Das heisst Fälle von grossen Veränderungen in der Wirtschaftspolitik
(wo die wirtschaftspolitischen Massnahmen die massgebliche Rolle spielen, mit
Bezug auf das, was geschieht), welche eindeutig keine Reaktion auf den Zustand
des Konjunkturzyklus darstellen, erklärt Krugman.
Als
Beispiele verweist Krugman auf die Arbeit von Milton Friedman und Anna
Schwartz im Hinblick auf die Geldgeschichte, wo es nicht einfach um
Korrelationen geht. Die Forschung stützt sich dabei auf eine narrative Methode,
zu zeigen, dass die monetären Schwankungen mehr oder weniger exogen gewesen sind. Man kann über die
Urteile von Friedman und Schwartz streiten, aber die Methode ist solide, betont
Krugman.
Aus demselben Grund stützten auch Christina
Romer und David Romer ihre
klassische Forschungsarbeit („Does Monetary Policy
Matter?“) im Hinblick auf die realen Auswirkungen der Geldpolitik auf die
von der Fed veröffentlichten Sitzungsnotizen (Fed minutes), um die hauptsächlichen Veränderungen der Geldpolitik
festzuhalten.
In
diesem Sinn bezieht sich eine ernsthafte Analyse der Fiskalpolitik viel auf „booms & busts“ von Staatsausgaben in
Kriegszeiten, welche bestimmt nicht als eine Antwort auf die Arbeitslosigkeit
erfolgen.
Wenn
man also die Auswirkungen der Fiskalpolitik in den vergangenen Jahren
analysieren will, soll man nicht auf relativ kleine Ereignisse schauen, sondern
z.B. auf die Austeritätspolitik in Europa, unterstreicht Krugman
weiter.
Die
Austeritätsmassnahmen heben zwei Eigenschaften aus Sicht der
Wirtschaftsforschung hervor: (1) Sie sind riesig.

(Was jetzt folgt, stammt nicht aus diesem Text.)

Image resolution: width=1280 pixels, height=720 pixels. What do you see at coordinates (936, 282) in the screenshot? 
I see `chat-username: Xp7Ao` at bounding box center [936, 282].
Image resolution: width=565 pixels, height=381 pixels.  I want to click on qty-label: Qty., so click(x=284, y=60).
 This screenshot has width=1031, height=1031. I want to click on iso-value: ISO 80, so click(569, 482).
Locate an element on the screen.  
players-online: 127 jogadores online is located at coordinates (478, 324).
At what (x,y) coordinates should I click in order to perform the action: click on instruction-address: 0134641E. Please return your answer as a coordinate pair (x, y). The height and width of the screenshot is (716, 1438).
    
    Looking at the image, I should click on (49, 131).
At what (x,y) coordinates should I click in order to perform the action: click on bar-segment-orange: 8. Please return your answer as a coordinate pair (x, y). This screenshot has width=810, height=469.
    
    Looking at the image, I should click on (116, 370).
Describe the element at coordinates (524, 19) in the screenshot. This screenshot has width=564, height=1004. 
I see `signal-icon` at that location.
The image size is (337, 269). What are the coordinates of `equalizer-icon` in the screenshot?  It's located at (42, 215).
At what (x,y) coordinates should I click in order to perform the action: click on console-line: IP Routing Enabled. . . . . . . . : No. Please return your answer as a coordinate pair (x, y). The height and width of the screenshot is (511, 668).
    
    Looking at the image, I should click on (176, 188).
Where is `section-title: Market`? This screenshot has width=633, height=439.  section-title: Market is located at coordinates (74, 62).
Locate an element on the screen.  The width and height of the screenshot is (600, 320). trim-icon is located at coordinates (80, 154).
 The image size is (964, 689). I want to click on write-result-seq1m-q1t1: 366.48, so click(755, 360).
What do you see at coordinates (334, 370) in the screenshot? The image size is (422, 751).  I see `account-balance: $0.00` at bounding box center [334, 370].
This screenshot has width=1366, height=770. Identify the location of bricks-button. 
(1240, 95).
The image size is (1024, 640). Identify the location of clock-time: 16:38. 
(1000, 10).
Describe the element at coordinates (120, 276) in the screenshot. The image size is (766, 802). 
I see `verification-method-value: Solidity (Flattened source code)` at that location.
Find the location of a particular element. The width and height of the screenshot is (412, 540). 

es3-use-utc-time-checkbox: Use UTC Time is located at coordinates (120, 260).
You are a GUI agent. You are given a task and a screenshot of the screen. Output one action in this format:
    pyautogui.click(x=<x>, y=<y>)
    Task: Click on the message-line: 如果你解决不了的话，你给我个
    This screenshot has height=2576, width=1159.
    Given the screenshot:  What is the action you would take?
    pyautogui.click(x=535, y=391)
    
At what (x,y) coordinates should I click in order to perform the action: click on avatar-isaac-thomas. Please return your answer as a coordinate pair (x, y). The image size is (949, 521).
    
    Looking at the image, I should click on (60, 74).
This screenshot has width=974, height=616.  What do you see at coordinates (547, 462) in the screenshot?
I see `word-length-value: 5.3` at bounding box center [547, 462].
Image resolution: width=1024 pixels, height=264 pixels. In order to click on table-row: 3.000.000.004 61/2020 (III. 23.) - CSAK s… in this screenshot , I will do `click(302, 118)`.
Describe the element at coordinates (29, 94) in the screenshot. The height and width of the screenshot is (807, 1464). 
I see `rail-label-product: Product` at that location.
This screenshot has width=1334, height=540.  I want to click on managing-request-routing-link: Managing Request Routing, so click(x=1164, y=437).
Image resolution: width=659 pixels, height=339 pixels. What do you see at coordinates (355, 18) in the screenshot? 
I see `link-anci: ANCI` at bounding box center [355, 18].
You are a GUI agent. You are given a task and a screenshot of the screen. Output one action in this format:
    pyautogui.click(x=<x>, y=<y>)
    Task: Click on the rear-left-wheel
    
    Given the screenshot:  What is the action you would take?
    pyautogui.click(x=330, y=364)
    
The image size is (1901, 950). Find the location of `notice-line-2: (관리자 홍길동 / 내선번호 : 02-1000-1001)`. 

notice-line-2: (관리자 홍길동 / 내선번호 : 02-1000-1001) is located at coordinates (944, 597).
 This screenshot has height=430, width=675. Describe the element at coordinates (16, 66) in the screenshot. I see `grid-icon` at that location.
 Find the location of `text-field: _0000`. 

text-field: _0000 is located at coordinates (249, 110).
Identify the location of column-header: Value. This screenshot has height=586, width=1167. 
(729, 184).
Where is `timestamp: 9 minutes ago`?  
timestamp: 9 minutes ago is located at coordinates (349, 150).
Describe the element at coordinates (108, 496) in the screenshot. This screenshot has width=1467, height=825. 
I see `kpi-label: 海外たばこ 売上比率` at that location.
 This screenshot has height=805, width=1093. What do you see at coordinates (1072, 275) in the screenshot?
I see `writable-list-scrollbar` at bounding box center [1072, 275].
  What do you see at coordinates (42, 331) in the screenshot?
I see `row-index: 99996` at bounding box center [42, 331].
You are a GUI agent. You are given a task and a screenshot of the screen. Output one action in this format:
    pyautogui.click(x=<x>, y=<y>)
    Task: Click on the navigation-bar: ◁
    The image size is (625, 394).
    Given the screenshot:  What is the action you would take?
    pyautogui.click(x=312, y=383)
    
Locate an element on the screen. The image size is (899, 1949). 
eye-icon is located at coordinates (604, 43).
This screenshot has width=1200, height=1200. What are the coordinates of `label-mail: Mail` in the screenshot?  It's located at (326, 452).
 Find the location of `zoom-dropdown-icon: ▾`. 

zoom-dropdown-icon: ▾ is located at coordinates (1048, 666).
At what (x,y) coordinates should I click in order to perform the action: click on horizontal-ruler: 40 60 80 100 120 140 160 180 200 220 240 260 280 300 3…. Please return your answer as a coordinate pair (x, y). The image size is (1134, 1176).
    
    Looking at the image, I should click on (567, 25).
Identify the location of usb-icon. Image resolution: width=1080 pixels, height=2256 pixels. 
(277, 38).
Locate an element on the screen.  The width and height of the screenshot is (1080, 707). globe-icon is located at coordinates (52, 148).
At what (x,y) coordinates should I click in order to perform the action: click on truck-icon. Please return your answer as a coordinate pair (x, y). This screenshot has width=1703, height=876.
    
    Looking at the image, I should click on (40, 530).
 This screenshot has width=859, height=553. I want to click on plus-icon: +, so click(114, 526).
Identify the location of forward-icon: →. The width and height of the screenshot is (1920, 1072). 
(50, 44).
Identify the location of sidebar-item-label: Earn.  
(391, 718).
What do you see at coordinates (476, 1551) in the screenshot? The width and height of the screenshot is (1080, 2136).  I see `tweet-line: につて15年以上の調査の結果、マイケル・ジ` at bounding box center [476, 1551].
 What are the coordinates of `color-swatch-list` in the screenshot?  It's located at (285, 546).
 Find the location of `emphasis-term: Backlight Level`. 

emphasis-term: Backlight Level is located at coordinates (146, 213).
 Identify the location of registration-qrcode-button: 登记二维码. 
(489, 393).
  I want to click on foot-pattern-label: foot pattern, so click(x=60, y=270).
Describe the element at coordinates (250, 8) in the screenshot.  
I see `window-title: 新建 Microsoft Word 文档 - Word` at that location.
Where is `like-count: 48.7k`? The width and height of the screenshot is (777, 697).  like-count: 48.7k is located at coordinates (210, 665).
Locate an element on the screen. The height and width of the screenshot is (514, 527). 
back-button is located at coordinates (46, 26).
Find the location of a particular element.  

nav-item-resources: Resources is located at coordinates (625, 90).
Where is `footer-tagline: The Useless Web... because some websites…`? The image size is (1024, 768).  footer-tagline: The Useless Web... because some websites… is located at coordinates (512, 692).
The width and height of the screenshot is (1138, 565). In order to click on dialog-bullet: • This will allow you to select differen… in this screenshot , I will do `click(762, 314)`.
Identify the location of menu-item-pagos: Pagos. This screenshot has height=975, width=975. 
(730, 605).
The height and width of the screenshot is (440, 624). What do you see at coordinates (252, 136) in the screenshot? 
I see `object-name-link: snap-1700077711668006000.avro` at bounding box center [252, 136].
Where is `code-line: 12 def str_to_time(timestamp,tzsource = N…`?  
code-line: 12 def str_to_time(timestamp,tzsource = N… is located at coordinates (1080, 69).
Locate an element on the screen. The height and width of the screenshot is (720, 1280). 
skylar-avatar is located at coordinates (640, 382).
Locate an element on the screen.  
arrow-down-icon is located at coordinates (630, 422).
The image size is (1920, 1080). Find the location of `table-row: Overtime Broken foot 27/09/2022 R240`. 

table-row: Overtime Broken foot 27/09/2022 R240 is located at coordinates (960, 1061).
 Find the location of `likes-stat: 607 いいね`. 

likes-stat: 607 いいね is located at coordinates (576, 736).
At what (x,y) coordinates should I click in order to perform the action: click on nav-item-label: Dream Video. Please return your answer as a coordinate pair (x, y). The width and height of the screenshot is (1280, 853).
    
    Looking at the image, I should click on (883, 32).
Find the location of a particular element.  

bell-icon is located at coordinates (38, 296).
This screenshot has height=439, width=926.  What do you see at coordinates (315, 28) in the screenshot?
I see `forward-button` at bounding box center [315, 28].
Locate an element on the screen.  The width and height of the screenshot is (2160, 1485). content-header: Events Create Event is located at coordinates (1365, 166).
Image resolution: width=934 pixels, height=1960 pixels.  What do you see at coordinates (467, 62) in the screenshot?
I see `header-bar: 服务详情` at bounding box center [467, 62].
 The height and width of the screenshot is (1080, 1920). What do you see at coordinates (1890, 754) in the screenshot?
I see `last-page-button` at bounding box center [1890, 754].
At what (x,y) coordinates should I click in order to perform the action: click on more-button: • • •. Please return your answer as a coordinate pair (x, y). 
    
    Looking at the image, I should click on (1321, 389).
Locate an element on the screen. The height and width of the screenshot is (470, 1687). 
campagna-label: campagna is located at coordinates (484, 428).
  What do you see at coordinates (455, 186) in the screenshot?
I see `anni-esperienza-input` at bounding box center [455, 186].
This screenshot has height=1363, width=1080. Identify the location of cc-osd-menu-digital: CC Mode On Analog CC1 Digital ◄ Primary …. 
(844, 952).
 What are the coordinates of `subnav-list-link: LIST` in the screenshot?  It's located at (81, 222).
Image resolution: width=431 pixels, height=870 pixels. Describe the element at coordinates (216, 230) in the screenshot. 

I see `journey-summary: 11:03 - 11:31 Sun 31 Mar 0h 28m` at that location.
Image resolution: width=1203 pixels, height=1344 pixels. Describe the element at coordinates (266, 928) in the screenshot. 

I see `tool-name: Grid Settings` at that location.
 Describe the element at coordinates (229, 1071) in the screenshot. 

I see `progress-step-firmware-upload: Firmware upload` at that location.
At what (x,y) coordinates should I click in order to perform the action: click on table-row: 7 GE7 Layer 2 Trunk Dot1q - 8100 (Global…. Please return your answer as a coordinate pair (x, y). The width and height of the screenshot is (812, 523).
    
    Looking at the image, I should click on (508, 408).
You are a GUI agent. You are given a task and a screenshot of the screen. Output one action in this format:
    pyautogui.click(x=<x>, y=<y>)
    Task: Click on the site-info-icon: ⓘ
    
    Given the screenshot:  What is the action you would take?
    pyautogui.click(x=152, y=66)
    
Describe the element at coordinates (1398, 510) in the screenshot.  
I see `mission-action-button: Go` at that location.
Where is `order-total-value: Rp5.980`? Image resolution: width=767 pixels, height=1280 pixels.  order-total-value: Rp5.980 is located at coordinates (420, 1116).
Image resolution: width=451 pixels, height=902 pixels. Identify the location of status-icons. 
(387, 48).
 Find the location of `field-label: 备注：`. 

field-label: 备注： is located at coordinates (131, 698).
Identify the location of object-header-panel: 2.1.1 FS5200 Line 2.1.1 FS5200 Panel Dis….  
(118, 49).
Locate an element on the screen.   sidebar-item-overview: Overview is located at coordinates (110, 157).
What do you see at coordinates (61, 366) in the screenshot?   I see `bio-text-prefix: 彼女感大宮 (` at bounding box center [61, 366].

Die Austeritätsmassnahmen
machen in Griechenland 16% des BIP aus, was für die USA ein Äquivalent von
jährlich 2‘500 Mrd. $ bedeutet. (2) Sie haben hauptsächlich damit zu tun, wenn
es um Schwierigkeiten mit derm Marktzugang geht, nicht mit dem Zustand der
Wirtschaft. Das heisst, dass sie relativ exogen
sind. Nur relativ, weil man befürchten muss, dass die Austerität schliesslich nur
für Volkswirtschaften, die ohnehin in Schwierigkeiten wären, aufgezwungen wird.
Der IWF hat hierbei versucht,
korrigierend einzugreifen, mit Fokus auf Prognosefehler. Die Ergebnisse sind
jedoch ziemlich ähnlich, hält Krugman als Fazit fest.